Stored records
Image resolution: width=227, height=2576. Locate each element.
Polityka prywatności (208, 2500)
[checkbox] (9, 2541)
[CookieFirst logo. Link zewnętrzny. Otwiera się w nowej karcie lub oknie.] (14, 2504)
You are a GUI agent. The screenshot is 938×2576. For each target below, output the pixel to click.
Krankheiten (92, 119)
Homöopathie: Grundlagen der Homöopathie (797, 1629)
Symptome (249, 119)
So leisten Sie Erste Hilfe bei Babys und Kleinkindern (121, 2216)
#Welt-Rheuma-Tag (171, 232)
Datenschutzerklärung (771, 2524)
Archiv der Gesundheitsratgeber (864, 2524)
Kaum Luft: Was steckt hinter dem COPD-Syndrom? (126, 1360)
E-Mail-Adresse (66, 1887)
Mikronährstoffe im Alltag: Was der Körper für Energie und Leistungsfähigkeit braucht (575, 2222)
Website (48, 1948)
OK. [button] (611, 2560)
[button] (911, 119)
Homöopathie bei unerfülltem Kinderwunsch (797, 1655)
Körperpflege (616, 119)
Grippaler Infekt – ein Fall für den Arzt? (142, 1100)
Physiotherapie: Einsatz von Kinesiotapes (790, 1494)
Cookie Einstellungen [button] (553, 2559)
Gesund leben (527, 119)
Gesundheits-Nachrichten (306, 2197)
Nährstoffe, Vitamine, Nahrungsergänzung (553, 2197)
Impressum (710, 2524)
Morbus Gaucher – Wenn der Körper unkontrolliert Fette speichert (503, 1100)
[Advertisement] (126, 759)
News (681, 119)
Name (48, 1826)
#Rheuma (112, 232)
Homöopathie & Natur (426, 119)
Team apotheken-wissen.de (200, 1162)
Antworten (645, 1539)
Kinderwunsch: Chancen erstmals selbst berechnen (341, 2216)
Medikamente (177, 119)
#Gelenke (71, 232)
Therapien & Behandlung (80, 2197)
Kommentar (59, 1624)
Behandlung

WHAT YOU SHOULD DO
Output all of the records above exactly as they appear.

RESPONSE FOR THIS EXERCISE
Image resolution: width=227, height=2576. Locate each element.
Polityka prywatności (208, 2500)
[checkbox] (9, 2541)
[CookieFirst logo. Link zewnętrzny. Otwiera się w nowej karcie lub oknie.] (14, 2504)
You are a GUI agent. The screenshot is 938×2576. For each target below, output the pixel to click.
Krankheiten (92, 119)
Homöopathie: Grundlagen der Homöopathie (797, 1629)
Symptome (249, 119)
So leisten Sie Erste Hilfe bei Babys und Kleinkindern (121, 2216)
#Welt-Rheuma-Tag (171, 232)
Datenschutzerklärung (771, 2524)
Archiv der Gesundheitsratgeber (864, 2524)
Kaum Luft: Was steckt hinter dem COPD-Syndrom? (126, 1360)
E-Mail-Adresse (66, 1887)
Mikronährstoffe im Alltag: Was der Körper für Energie und Leistungsfähigkeit braucht (575, 2222)
Website (48, 1948)
OK. [button] (611, 2560)
[button] (911, 119)
Homöopathie bei unerfülltem Kinderwunsch (797, 1655)
Körperpflege (616, 119)
Grippaler Infekt – ein Fall für den Arzt? (142, 1100)
Physiotherapie: Einsatz von Kinesiotapes (790, 1494)
Cookie Einstellungen [button] (553, 2559)
Gesund leben (527, 119)
Gesundheits-Nachrichten (306, 2197)
Nährstoffe, Vitamine, Nahrungsergänzung (553, 2197)
Impressum (710, 2524)
Morbus Gaucher – Wenn der Körper unkontrolliert Fette speichert (503, 1100)
[Advertisement] (126, 759)
News (681, 119)
Name (48, 1826)
#Rheuma (112, 232)
Homöopathie & Natur (426, 119)
Team apotheken-wissen.de (200, 1162)
Antworten (645, 1539)
Kinderwunsch: Chancen erstmals selbst berechnen (341, 2216)
Medikamente (177, 119)
#Gelenke (71, 232)
Therapien & Behandlung (80, 2197)
Kommentar (59, 1624)
Behandlung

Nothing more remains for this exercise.